FusilatNews – Rakyat adalah entitas yang sering disalahkan dalam banyak hal, dari kegaduhan sosial hingga kondisi ekonomi yang memburuk. Namun, apakah benar rakyat yang menjadi akar masalah? Ataukah justru mereka yang berkuasa yang menciptakan ketidakadilan, memanipulasi hukum, dan menyalahgunakan amanah yang diberikan?
Teori Social Contract dari Jean-Jacques Rousseau dapat menjadi relevan dalam konteks ini. Rousseau berpendapat bahwa kekuasaan yang dimiliki oleh pemimpin berasal dari kehendak rakyat, dan pemimpin harus bertindak demi kepentingan umum. Namun, ketika kekuasaan disalahgunakan dan tidak lagi mencerminkan kepentingan rakyat, maka legitimasi pemerintahan tersebut patut dipertanyakan.
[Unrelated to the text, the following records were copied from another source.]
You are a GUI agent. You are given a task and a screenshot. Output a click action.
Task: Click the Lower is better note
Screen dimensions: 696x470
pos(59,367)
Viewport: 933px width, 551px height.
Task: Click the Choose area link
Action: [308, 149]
Rakyat tidak pernah korupsi uang negara. Mereka tidak memiliki akses terhadap anggaran negara, tidak memiliki wewenang atas proyek-proyek pembangunan, dan tidak memiliki kuasa untuk mengatur kebijakan fiskal. Rakyat hanyalah pihak yang bekerja keras untuk hidup, membayar pajak dengan disiplin, dan tetap berjuang meski kesejahteraan sering kali tak kunjung datang. Jika ada uang negara yang raib, siapa yang bertanggung jawab? Bukan rakyat, melainkan mereka yang duduk di kursi kekuasaan, yang sering kali menggunakan jabatan untuk memperkaya diri sendiri.
Rakyat tidak membuat gaduh dengan pelanggaran hukum atau tindak pidana korupsi. Justru para pejabat yang kerap mencoreng keadilan dengan berbagai skandal. Mulai dari kasus suap, penggelapan dana publik, hingga proyek mangkrak yang merugikan negara. Rakyat hanya gaduh ketika melihat kezaliman dibiarkan, ketika hukum tajam ke bawah dan tumpul ke atas, ketika keadilan hanya menjadi jargon tanpa implementasi nyata.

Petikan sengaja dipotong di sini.